ABSTRACT The management of cancer pain remains a major challenge. Cancer pain is a complex pain state that includes inflammatory, neuropathic components and a unique set of cancer-specific components. Exosomes secreted by cancer cells is one of those cancer-specific factors. In preliminary studies, exosomes confirmed by size and expression of protein markers, induced acute mechanical and heat hyperalgesia following injection into the hind paw of both sexes of naïve C3H/HeN mice. This project will test the hypothesis that exosomes secreted by fibrosarcoma cells produce pain by sensitizing nociceptive primary afferent neurons via the autotaxin (ATX)-lysophosphatidic acid (LPA)-LPA1 receptor (R) pathway. Exosomes isolated from fibrosarcoma cell-conditioned media will be verified by size (Nanoparticle tracking analysis), expression of the exosome-specific markers, and activity of ATX. Electrophysiological studies in vivo will determine the contribution of ATX-LPA-LPA1R signaling to exosome-specific sensitization of nociceptors. At the cellular level, acute sensitization of small dorsal root ganglion (DRG) neurons from adult mice will be defined in a bioassay that measures the occurrence of a calcium transient in response to depolarization with 25 mM KCl in vitro with Indo-1. Whether the exosome-bound ATX-LPA complex released from fibrosarcoma cells sensitizes DRG neurons through activation of LPA1 receptors will be determined using pharmacological and molecular (siRNA) approaches. Resolvin D1 is proposed to attenuate exosome-evoked sensitization of nociceptors and hyperalgesia by interfering with ATX-LPA- LPA1R signaling. If exosome-mediated ATX-LPA-LPA1R signaling underlies hyperalgesia, it will provide insight into a new strategy for managing bone cancer pain. Future studies will further investigate the molecular, biochemical and electrophysiological mechanisms by which exosomes released from cancer cells contribute to cancer pain.

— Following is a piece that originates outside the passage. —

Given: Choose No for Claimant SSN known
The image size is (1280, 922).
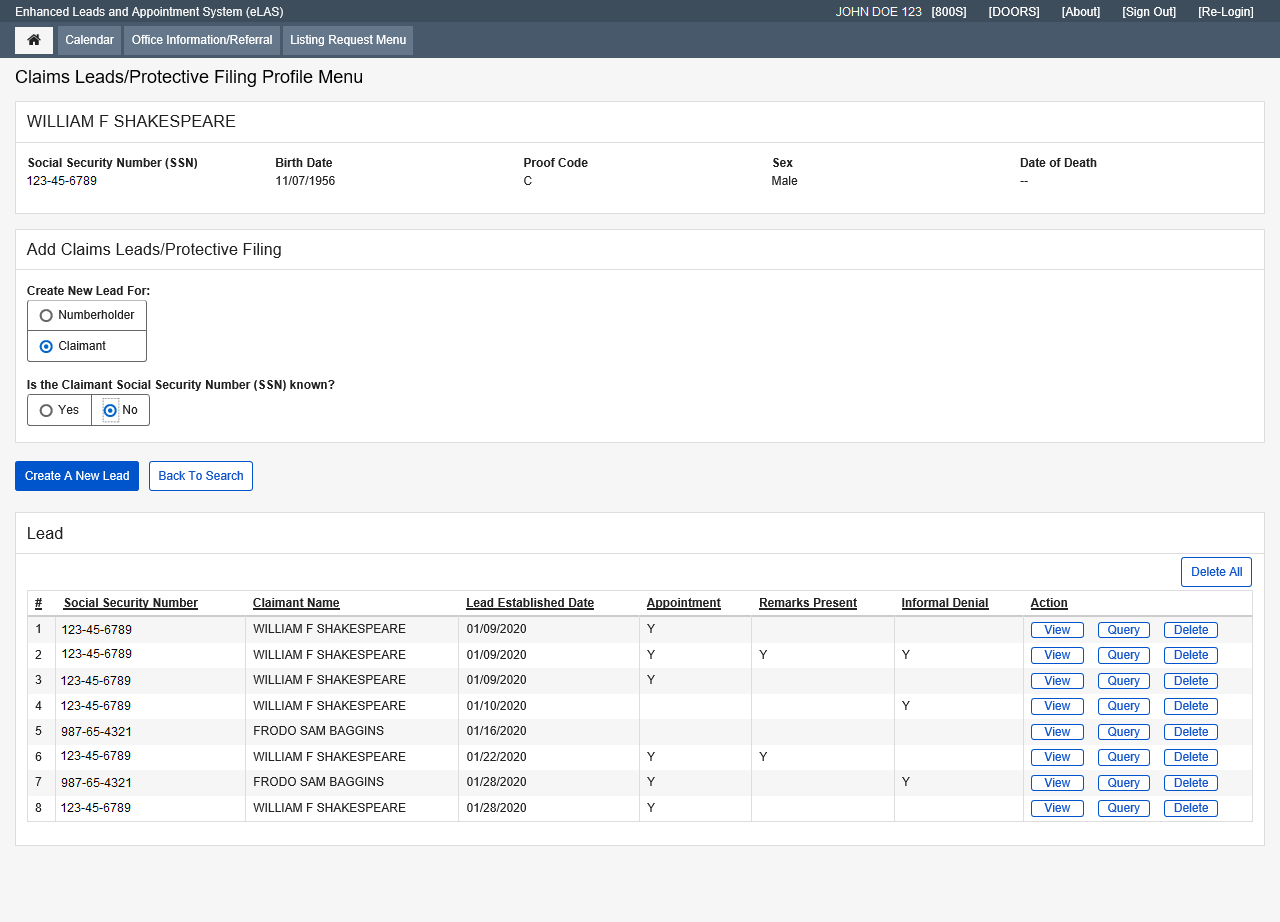Looking at the screenshot, I should 111,411.
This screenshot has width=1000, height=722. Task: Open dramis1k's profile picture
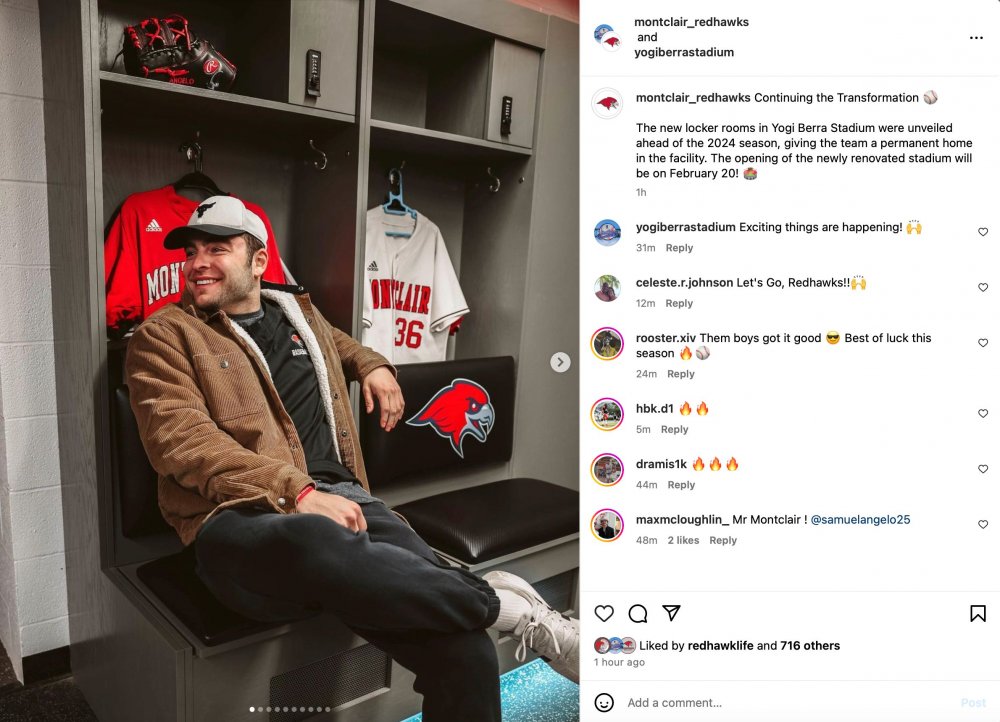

摘要 癌症疼痛的管理仍然是一个重大挑战。癌痛是一种复杂的疼痛 包括炎症、神经病变成分和一套独特的癌症特异性成分的状态 组件。癌细胞分泌的外切体是癌症特异性因子之一。在……里面 初步研究，由蛋白质标记的大小和表达证实的外切体，诱导 急性机械性和热敏性痛觉过敏 幼稚的C3H/母鸡小鼠。这个项目将检验这样一种假设，即外切体由 纤维肉瘤细胞通过敏化伤害性初级传入神经元产生疼痛。 自体趋化蛋白(ATX)-溶血磷脂酸(LPA)-LPA1受体(R)途径。分离的外切体 来自纤维肉瘤细胞的条件培养液将通过大小(纳米颗粒追踪)进行验证 分析)、外切体特异性标记的表达以及ATX的活性。电生理学 体内研究将确定ATX-LPA-LPA1R信号对外切体特异性的贡献 伤害性感受器的敏化。在细胞水平上，小背根的急性敏化 成年小鼠的神经节(DRG)神经元将在一项生物测试中定义，该生物测试将测量 25 mM氯化钾体外去极化时钙瞬变的发生 印多-1。纤维肉瘤细胞释放的外切体结合的ATX-LPA复合体 通过激活LPA1受体使DRG神经元增敏将使用 药理学和分子(SiRNA)方法。建议使用拆分蛋白d1来衰减 外切体对伤害性感受器的敏化和通过干扰ATX-LPA而引起的痛觉过敏 LPA1R信令。如果外切体介导的ATX-LPA-LPA1R信号是痛觉过敏的基础，它将 为管理骨癌疼痛的新策略提供洞察力。未来的研究将进一步 研究其分子、生化和电生理机制。 癌细胞释放的外切体与癌症疼痛有关。